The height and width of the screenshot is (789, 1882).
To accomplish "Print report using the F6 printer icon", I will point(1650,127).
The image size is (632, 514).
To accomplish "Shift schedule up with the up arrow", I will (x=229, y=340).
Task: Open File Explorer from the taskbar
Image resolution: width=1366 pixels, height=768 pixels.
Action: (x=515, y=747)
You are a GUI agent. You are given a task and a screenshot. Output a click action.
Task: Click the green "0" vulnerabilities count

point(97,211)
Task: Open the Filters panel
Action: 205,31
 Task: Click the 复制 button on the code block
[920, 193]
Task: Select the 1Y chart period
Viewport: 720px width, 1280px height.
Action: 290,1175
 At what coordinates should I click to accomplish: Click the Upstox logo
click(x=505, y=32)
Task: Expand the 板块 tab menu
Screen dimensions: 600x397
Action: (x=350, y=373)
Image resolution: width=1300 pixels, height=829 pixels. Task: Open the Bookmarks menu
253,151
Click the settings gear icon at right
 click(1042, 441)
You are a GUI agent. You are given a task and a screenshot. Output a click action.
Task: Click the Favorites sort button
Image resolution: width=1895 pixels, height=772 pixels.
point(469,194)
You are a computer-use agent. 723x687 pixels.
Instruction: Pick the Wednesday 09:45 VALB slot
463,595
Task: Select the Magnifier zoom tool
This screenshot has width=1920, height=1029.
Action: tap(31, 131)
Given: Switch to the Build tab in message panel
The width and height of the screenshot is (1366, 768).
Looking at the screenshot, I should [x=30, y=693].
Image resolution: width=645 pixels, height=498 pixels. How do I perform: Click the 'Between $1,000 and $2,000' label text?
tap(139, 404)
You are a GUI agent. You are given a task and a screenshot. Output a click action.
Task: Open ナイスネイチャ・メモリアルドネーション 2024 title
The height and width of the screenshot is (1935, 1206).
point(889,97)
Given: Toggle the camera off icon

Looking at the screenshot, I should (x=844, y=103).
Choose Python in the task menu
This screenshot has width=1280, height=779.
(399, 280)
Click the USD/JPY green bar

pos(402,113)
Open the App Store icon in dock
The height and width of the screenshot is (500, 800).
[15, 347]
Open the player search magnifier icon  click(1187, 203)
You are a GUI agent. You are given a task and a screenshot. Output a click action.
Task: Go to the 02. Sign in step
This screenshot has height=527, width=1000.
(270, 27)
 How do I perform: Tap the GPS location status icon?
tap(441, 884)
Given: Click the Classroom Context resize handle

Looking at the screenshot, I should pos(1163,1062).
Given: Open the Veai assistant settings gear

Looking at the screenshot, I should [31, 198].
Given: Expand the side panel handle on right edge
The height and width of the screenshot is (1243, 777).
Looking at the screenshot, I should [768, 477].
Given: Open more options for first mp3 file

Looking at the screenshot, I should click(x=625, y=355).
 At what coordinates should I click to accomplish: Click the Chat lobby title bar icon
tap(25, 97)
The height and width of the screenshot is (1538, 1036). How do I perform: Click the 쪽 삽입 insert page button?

- **Task to carry out**: Each line above that has the word "Select" must be copied.

- **Solution to the exercise**:
Task: Select the 1Y chart period
Task: Select the Magnifier zoom tool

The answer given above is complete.